After seeing Valentine through the basement door of Back Street, Clarisse had sat down on the brick balustrade and smoked a cigarette until a taxi stopped before the bar to discharge someone. She commandeered it and returned to Kiley Court. The taxi inched through the fog, and Clarisse sighed in the back seat with a delicious melancholy that she intended to enjoy, deepen, and prolong.
Ann and Margaret were once again in the pool, but she would not have known that except for the sound of their splashing.
“Only the hopelessly in love,” remarked Clarisse to the women cloaked by the fog, “would be out swimming on a night like this.”
“It’s so romantic,” said Margaret, bobbing up through the mist into sudden visibility.
“And I’m so stoned,” said Ann, invisibly.
Clarisse went inside, climbed to her bedroom, and sat at her vanity. By candlelight she set just the front of her hair in the smallest perm rods she could find. She then climbed into bed and read a few chapters of a paperback reprint of Laura, then fell gently asle
ep, lulled by the distant splashing and soft voices of Ann and Margaret in the pool below.
Her sleep was disrupted once during the night, when she dreamed of money and brown sugar.

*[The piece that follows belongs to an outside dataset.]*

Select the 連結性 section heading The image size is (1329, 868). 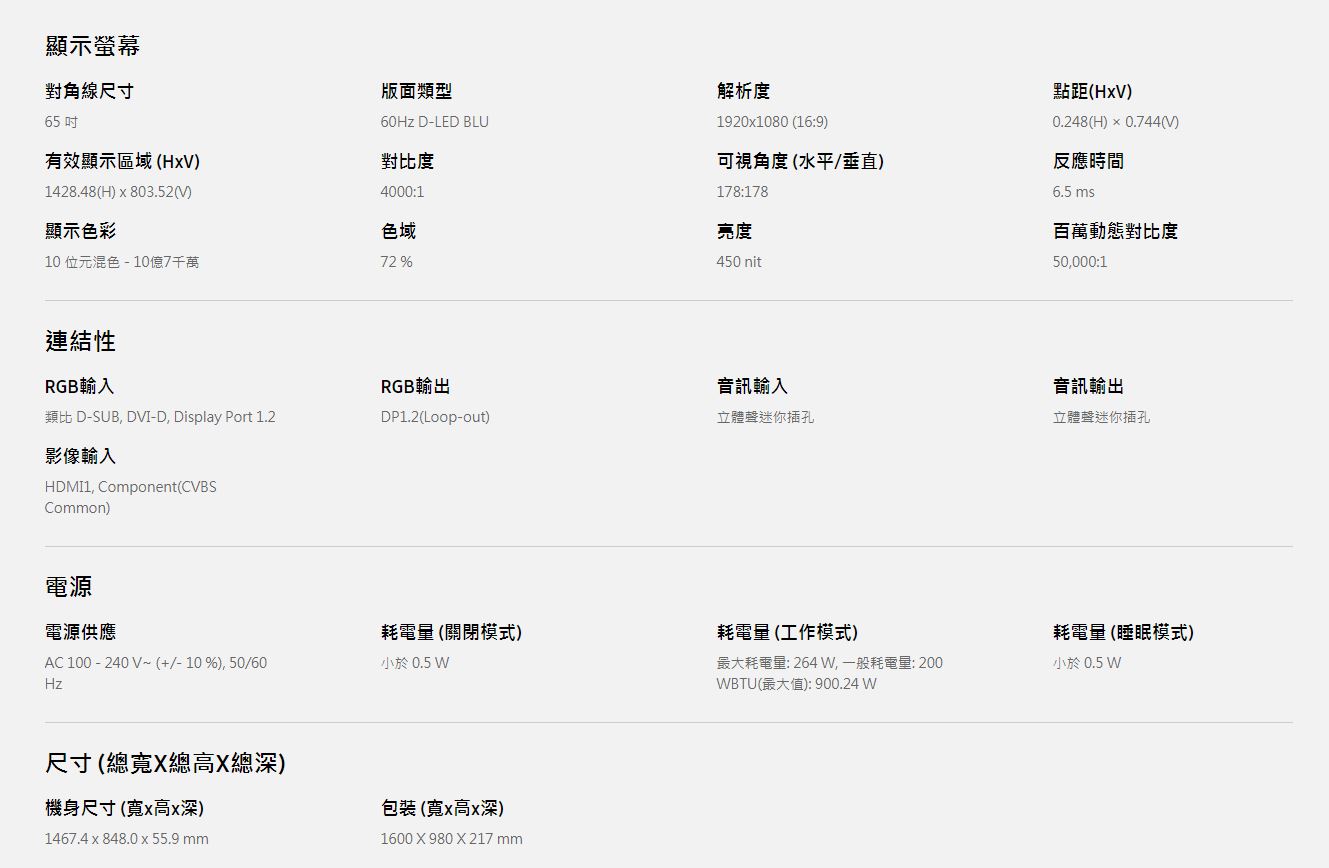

She rose from bed without turning on the light, stepped on Laura, and groped her way down the hall to the bathroom. She drew a glass of water, and as she drank looked out the window into the courtyard. The fog was there, but not as thick as it had been earlier. She still could not see the ground, and Noah’s wing of the house looked like the Giant’s castle, built in the clouds; the ivy and roses were the beanstalk that Jack the Giant-Killer would climb. Clarisse was pleased with this simile, which she thought rather good for the middle of the night.
But the glass trembled in her hand, and water spilled over her nightgown when she saw that very figure of Jack the Giant-Killer appear suddenly in the middle of the courtyard. A naked man—at least his chest was bare, in the misty shadows she could see nothing below his waist—looked quickly around and up at each of the three parts of the house, then strode toward the alley gate.
Without hesitation, Clarisse ran back to her room—tripping over only one object, an ottoman—to the window that looked out over the alley. She heard nothing, saw nothing.
She had stood watch for several moments trying to puzzle out the man’s identity, when a movement in the bushes across the way caught her attention. The man had evidently hidden himself in the hedge around the garden of Poor Richard’s Buttery. But Clarisse gasped, for in no more than ten seconds, he apparently had dressed himself—and as he departed, his boots sounded angrily on the gravel.
Clarisse returned to bed, and awakening in the morning she recalled the incident only vaguely. She reflected how many men were on the streets late at night in Provincetown, and how easily one or another of them might have wandered down Kiley Court.
Having had little to drink the night before, and having gone to bed earlier than was usual, she awoke before her alarm, and made a happy resolution that she would never take another drink or see the other side of midnight again in her life. This she forthwith emended to exclude the coming evening, that of her date with Matteo Montalvo. She wondered if policemen were like firemen—she had handled a couple of those.